Diana Cheren Nygren is a photography based artist. Her work explores the relationship of people to the physical environment, and landscape as a setting for human activity. Diana obtained a B.A. in Fine Arts from Harvard University and a M.A. in Art History from UC Berkeley.  Her training as an art historian focussed on modern art, and the relationship of artistic production to its socio-political context. Her work as a photographer is the culmination of a life-long investment in the power of art and visual culture to shape and influence social change, addressing serious questions through a blend of documentary practice, invention, and humor.
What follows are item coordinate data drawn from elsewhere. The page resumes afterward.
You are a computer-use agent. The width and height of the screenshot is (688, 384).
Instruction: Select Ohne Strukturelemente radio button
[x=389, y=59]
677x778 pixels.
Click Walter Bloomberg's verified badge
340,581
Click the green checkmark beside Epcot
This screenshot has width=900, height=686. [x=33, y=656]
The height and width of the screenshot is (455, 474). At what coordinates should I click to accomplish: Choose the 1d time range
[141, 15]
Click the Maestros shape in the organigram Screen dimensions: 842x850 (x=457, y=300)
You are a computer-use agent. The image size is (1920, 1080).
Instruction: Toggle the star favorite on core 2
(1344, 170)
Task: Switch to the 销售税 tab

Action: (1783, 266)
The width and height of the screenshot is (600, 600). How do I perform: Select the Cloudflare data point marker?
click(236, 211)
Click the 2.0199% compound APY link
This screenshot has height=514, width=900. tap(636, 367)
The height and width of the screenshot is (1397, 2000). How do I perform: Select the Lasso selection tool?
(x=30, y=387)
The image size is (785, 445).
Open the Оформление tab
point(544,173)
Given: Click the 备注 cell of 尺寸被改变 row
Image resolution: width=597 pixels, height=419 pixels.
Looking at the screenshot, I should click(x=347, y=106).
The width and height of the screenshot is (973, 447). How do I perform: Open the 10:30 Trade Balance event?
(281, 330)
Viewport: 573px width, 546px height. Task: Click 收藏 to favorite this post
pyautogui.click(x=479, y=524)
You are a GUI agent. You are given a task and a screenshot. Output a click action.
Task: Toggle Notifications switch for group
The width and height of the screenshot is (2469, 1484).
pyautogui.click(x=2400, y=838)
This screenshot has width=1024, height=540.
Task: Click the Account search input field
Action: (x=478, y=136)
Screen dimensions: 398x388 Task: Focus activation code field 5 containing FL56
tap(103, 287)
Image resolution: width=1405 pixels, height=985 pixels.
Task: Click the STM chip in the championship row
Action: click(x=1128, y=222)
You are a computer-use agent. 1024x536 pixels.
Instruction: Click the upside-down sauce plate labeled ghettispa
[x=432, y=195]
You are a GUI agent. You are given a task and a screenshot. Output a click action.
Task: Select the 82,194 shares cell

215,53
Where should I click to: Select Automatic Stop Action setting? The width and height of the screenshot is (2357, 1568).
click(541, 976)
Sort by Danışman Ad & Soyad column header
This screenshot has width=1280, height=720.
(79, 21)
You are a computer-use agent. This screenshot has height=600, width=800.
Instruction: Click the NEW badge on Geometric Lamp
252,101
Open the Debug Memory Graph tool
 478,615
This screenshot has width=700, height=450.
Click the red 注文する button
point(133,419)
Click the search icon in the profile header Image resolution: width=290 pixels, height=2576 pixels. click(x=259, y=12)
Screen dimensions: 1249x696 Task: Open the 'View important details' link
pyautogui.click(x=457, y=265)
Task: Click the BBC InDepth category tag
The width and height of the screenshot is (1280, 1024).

Her work has exhibited around the globe and has won numerous awards including TIFA Discovery of the Year, PX3 Best New Talent, and LICC Best in Shoot.

 

Project Statement

A city girl and skeptic to my core, I feel an overwhelming sense of awe in the face of a desert spread before me or the expanse of the ocean. Within these magnificent landscapes, humanity seems small and insignificant. Geologic eras are etched into layers of rock and our time on earth seems short in contrast. So far there have been thirty-seven epochs in the history of this planet. Humans have been on Earth for less than two of these, though our impact on the shape of the planet has been tremendously outsized. What will the next epoch look like?

I have mounted scenes of human habitation behind acrylic, plastic walls that we imagine can safely separate the things we do from having an impact on the natural world. I have then affixed these scenes onto and within sweeping landscapes. I am presenting this work without glass. The constructed world behind the acrylic is literally protected, while the landscapes remain exposed and vulnerable. A continuity of line and color between these two parts of the work hints at their interconnectedness. I use the desert southwest of the United States as a stand-in for what the majority of the land on our planet might look like as it continues to be shaped by rising temperatures, drought, and fires. Ultimately, I present these multi-layered images in hand-painted wooden frames, alluding to the next chapter in the planet’s history. As the image pushes beyond its edges, the story continues to evolve.

In spite of human activity, the Earth continues to transform and reinvent itself. The Earth is not coming to an end. Its inhabitants cannot escape its permanence, and the power it has to shape their existence. The question remains, as nature reinvents itself, can we adapt with it? Will we be part of that next chapter?